Emerging from Los Alamos, a 1964 Chevy Malibu has something extraordinary in the trunk. Whatever it is, the object destroys anybody who sets eyes on it. When a cop looks into the trunk, he’s vaporized into thin air, leaving nothing but his boots. Could it be a nuclear bomb? Could it be four aliens steadily decaying? Could it be the radioactive American dream? Who cares. All people are sure of is that somebody put a $20k reward on the car, and now everybody is out to get it.
In the early 1980s, another global recession hit the United States, seeing the national unemployment rate hitting 10.8% in late 1982. The American Dream was dying on the vine as wages stagnated and people were going into debt. In the one scene with a live band, Circle Jerks transformed into a hotel lounge scene to sing “We just get by however we can. We all gotta duck when the shit hits the fan. Shoo be do wop wop say what yeah.” The people who made out during this period? Corporations and credit companies.

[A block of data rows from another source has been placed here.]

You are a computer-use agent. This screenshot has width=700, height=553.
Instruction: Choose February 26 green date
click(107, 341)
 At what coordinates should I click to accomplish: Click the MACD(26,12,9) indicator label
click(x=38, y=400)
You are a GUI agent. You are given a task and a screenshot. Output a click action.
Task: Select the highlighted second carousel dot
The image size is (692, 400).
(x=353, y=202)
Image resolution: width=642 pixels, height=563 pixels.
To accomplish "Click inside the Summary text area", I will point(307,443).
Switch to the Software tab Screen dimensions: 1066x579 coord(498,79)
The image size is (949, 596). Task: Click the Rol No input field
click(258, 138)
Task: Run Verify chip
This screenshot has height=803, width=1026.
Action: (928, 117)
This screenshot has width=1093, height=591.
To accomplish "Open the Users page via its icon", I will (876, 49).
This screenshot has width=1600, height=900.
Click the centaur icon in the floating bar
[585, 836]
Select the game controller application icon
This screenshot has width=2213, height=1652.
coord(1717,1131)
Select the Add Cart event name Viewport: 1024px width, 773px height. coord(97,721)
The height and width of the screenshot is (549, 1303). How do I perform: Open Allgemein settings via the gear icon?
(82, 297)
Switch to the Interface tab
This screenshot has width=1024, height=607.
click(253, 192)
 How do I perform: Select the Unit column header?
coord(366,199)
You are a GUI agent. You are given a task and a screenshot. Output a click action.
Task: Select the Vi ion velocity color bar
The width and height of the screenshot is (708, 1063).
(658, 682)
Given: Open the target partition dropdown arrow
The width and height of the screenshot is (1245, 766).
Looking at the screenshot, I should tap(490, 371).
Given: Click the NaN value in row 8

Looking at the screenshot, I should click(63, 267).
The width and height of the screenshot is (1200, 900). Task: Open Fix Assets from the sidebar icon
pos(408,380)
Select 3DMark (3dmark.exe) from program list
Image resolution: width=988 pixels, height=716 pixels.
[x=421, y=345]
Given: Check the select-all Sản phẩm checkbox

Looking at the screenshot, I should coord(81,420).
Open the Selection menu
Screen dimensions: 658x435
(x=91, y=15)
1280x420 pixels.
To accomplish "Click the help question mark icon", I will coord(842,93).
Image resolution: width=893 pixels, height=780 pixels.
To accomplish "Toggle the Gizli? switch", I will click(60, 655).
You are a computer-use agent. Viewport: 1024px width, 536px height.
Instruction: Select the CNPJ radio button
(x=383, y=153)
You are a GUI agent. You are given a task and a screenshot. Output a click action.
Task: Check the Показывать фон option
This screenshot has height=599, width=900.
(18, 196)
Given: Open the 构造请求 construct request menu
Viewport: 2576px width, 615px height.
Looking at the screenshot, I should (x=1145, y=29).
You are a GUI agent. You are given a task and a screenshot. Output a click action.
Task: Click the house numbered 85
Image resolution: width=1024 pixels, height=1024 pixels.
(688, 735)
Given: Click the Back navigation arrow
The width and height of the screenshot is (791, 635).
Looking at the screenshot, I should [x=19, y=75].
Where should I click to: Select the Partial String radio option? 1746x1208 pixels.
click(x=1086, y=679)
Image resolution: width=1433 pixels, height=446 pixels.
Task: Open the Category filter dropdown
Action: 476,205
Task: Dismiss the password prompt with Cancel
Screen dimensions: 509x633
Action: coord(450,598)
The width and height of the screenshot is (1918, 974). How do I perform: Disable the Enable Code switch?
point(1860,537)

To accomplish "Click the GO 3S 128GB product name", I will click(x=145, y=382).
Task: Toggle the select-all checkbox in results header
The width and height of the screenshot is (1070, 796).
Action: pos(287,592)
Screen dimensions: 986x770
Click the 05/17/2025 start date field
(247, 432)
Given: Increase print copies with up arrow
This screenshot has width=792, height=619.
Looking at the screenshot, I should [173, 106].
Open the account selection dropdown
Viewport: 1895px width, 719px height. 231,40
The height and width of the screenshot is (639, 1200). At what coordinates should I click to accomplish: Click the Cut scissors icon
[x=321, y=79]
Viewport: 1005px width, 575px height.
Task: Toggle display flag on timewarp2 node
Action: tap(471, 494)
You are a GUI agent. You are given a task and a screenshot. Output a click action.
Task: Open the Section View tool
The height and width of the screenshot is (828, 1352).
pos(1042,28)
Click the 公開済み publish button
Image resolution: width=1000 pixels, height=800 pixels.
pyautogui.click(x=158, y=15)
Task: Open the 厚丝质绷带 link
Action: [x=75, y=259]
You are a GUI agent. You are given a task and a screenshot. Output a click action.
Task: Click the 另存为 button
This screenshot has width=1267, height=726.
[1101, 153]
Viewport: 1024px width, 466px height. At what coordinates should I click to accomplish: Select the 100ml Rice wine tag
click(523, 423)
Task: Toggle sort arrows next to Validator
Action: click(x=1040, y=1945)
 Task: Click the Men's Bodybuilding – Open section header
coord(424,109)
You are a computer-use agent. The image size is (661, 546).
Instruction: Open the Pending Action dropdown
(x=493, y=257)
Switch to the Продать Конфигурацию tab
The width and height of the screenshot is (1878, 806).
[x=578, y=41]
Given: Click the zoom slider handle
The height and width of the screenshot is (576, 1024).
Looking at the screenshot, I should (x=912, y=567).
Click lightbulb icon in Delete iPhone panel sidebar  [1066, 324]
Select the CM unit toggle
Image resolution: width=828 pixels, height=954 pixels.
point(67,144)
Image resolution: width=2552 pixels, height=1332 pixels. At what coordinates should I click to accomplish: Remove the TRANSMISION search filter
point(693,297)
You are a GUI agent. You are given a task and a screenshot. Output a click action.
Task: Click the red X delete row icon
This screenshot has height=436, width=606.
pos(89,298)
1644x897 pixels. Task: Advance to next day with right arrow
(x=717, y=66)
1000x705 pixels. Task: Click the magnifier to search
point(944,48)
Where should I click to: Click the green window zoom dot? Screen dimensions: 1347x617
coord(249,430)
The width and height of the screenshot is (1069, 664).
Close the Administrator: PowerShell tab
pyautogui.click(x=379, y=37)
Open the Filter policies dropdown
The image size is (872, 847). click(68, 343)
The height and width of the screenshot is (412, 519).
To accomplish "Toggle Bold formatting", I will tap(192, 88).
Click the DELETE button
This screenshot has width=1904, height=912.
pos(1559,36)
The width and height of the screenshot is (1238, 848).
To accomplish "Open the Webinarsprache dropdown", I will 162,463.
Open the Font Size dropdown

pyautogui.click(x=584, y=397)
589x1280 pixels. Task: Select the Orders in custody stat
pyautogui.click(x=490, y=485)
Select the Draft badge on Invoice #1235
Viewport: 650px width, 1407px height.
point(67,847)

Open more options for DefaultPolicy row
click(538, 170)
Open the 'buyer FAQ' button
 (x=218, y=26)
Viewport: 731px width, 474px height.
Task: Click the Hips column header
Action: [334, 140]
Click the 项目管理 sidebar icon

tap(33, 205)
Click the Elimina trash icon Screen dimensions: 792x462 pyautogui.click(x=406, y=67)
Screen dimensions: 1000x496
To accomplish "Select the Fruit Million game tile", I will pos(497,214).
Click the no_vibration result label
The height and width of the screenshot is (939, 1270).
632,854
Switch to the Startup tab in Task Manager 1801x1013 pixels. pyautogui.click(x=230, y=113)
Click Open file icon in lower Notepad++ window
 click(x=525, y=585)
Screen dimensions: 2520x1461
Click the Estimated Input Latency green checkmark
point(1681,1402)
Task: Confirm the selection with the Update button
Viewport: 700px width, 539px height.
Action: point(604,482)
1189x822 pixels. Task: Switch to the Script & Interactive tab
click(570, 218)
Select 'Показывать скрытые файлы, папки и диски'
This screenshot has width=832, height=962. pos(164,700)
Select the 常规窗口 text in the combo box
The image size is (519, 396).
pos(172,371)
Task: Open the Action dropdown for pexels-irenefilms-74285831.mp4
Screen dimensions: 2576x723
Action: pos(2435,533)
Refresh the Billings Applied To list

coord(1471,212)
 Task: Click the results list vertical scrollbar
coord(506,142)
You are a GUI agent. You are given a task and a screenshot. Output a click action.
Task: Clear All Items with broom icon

When you have no values left in the world, when you’re jaded by the lack of opportunities passed down by your parents and their parents, its then that you drop to become the lowest of the low: a repo man. Otto (Emilio Estevez) is sick and tired of being abused by insecure egomaniacal managers when he stumbles into the repossession racket for the low low price of $25. He’s surrounded by speed addicts and adrenaline freaks who get off on the thrills of stealing cars from people who can’t pay their bills. Otto and Bud (Harry Dean Stanton) justify it by saying its people who won’t pay their bills – one of their targets is even a millionaire – but, the majority of their victims are other regular people struggling in the same manner. And then comes the 1964 Malibu…
Of course, Otto isn’t the only one scamming his way to the top. His friends are popper-huffing thieves who hold up liquor stores and boost cars (their thievery isn’t corporate sponsored). He meets a girl who works for a UFO conspiracy theory group, also chasing after the Malibu. His parents are pot-addicted ex-hippies who give away their money to televangelists. Bud is looking to use the Malibu money to start his own repossession company. The FBI are chasing the Malibu to keep the lowlives from stealing the dream. The televangelists are searching for their own financial reward. J. Frank Parnell (Fox Harris), the driver of the car, is looking to destroy the world. But, are they just chasing a fiction?
Ultimately, Otto is just a puppet to the people who want to control him. The repo guys want to control him for their own profit. His girlfriend wants to control him for his access to the car. At one point, his parents wanted to control his schooling but gave away his financial reward. His friends want to shit all over him. The only person who wants to let him live his own life is also his salvation, whatever that might be worth.
For a low budget cult movie, every element of the film is working on all levels. The punk soundtrack is used in the most biting of manners. Robbie Mueller’s cinematography understands the depths and ironies in all of the scenes. But, its the actors who pull it all together. The unhinged Fox Harris walks away with every scene he’s in, especially with his discussion on the morality of nuclear bombs. Tracey Walter gives an empathetic performance as a spaced-out hippy discussing the lattice of coincidence that connects the film. A very young Emilio Estevez turns in a shockingly solid performance as the jaded egotistical youth.
But, we’re all here to celebrate Harry Dean Stanton’s Bud. On the commentary, they hired Stanton on a note that described him as a cross between the gritty old western and a cadaver. It’s a perfect description for a character torn between his own self-made fake Repo Code and the death that awaits him on the other side of this job. Already nearing retirement age (he was already 56 during filming), Bud knows that this is all he has and he’s been chasing that dream for far too long to be satisfied. Stanton gives a performance that isn’t just world-weary but done with it all. Otto is his last chance to impart any of this knowledge onto the next generation, and he knows it. At the end, Bud is discovered in an abandoned lot at the wheel of a glowing Malibu with a bandage wrapped around his head, holding a gun and not giving two fucks about anything; it’s Bud’s last stand, and Stanton turns in one of the most fantastic cemented performances of a man just waiting for the end.